### DATA YANG DIBERIKAN
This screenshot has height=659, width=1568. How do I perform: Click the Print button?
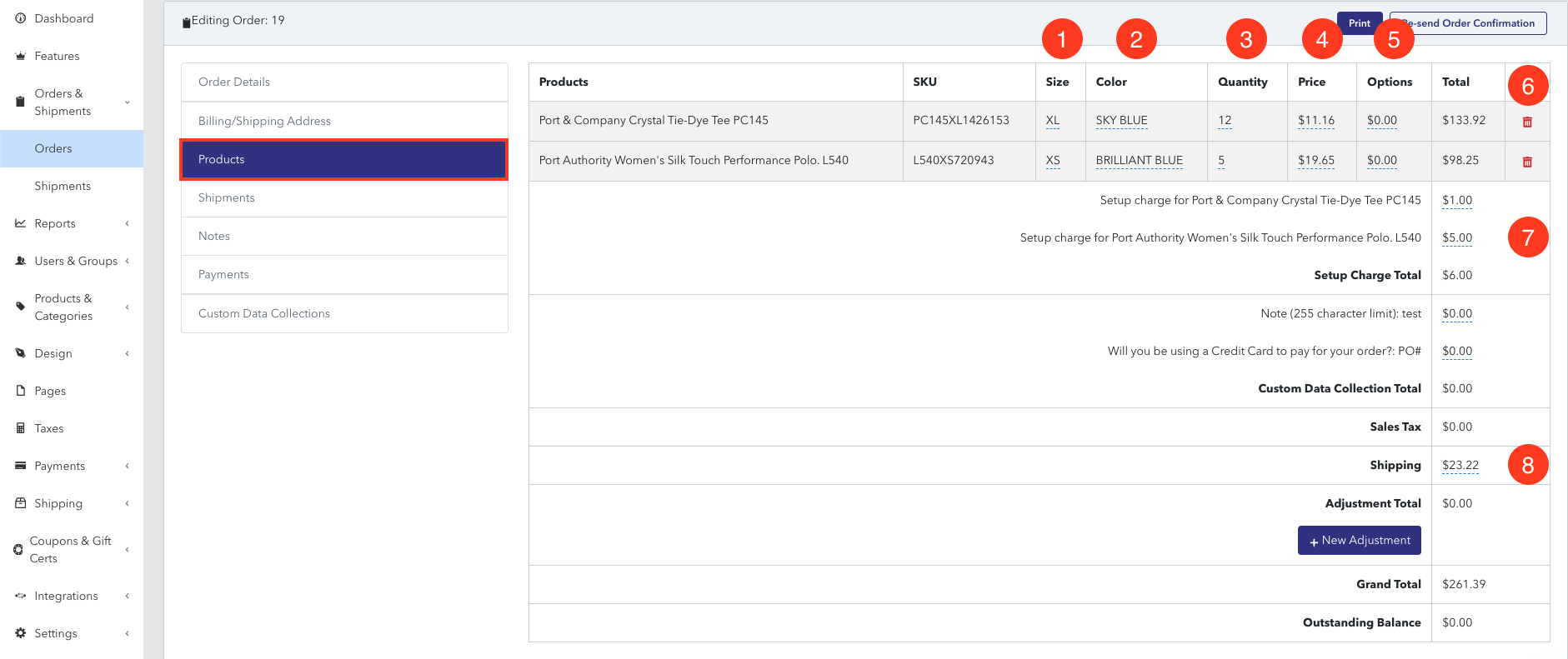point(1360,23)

--

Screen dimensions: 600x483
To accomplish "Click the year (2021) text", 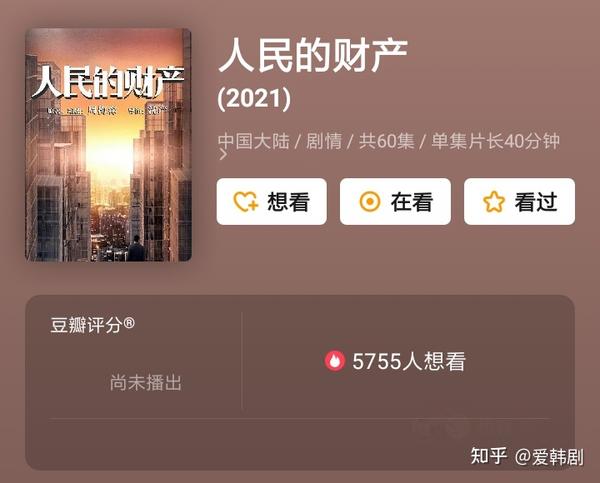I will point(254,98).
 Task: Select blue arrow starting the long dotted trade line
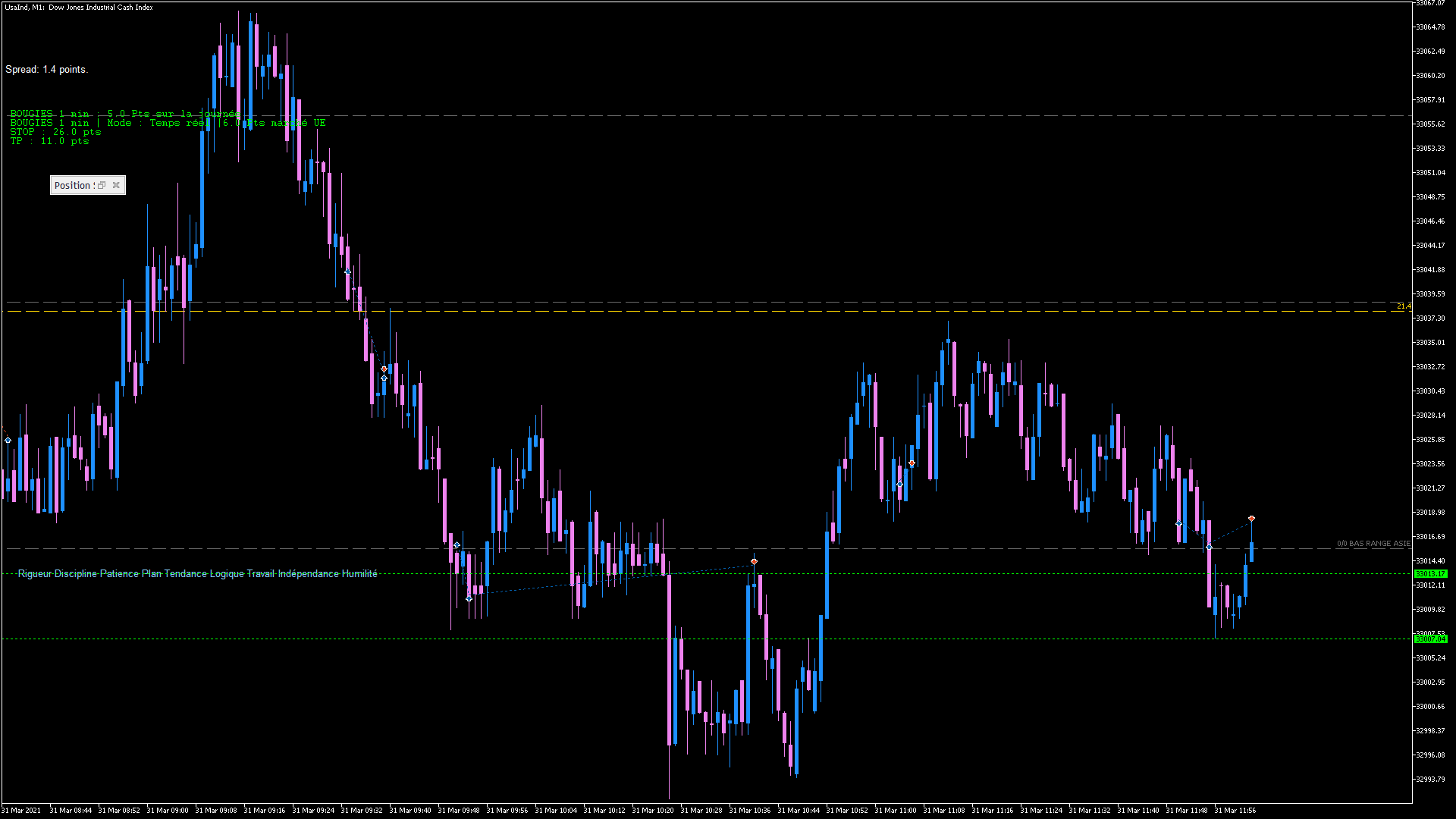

### DESKRIPSI LATIHAN
Bisakah Anda memasukkan baris-baris di atas ke dalam tabel Markdown berkolom Nomor dan Isi Baris, mulai dari baris yang memuat "This screenshot has" terus sampai baris yang memuat "point(1360,23)", kedua baris itu ikut dimasukkan dan baris kosong dilewati? Gambar tidak usah dicantumkan dalam jawaban.

### JAWABAN TUGAS
| Nomor | Isi Baris |
|---|---|
| 1 | This screenshot has height=659, width=1568. How do I perform: Click the Print button? |
| 2 | point(1360,23) |